Conjoncture

Chine: regain de croissance

Portée par le grand plan de relance du gouvernement, l’économie chinoise a rebondi au deuxième trimestre, enregistrant une croissance de 7,9% sur un an, en deçà des niveaux à deux chiffres auxquels elle était habituée, mais exceptionnelle dans un monde en crise.

7,9% de croissance sur un an: après avoir «plongé» à +6,8% au quatrième trimestre 2008, puis +6,1% au premier trimestre 2009, la croissance du produit intérieur brut de la troisième économie mondiale caracole de nouveau vers le seuil fixé par le gouvernement de 8%, nécessaire selon les analystes pour maintenir le niveau de l’emploi, dans ce vaste pays de 1,3 milliard d’habitants.

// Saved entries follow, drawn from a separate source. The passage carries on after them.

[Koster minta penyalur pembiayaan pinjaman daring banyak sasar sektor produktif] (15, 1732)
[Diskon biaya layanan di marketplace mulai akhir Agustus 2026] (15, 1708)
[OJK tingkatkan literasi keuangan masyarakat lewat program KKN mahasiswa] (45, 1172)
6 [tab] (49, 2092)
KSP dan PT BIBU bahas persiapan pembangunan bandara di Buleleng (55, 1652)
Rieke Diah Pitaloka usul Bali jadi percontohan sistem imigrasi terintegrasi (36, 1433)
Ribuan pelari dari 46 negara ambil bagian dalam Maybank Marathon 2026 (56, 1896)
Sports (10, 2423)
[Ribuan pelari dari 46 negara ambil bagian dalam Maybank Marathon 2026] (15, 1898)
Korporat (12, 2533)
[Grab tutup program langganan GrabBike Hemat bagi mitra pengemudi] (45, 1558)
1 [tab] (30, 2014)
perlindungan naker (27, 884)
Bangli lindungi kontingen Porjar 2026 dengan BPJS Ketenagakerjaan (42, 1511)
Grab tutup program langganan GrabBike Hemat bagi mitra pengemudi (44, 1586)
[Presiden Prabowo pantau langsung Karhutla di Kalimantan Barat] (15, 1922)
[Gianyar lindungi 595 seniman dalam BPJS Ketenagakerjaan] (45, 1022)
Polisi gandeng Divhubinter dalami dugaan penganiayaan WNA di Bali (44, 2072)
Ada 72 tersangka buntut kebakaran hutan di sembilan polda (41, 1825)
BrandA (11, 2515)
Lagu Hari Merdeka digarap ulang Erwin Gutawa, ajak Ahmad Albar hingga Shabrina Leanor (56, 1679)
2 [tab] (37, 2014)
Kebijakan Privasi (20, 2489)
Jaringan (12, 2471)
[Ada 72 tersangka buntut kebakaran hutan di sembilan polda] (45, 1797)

«Cette croissance du deuxième trimestre dépasse les attentes du marché», a commenté Lu Zhengwei, économiste d’Industrial Bank.

Sur l’ensemble du premier semestre, la croissance a atteint 7,1%, contre +10,4% au premier semestre 2008.

Les officiels chinois mettent toutefois en garde contre «les défis» persistants. «Il y a de nombreuses difficultés et des défis dans la performance économique actuelle. La base pour la reprise est toujours faible, l’élan instable, le modèle déséquilibré et il y a donc toujours des facteurs volatils». Mais ils se sont aussi félicités «des résultats remarquables obtenus grâce au plan de relance», estimant «que la reprise (économique) se renforçait».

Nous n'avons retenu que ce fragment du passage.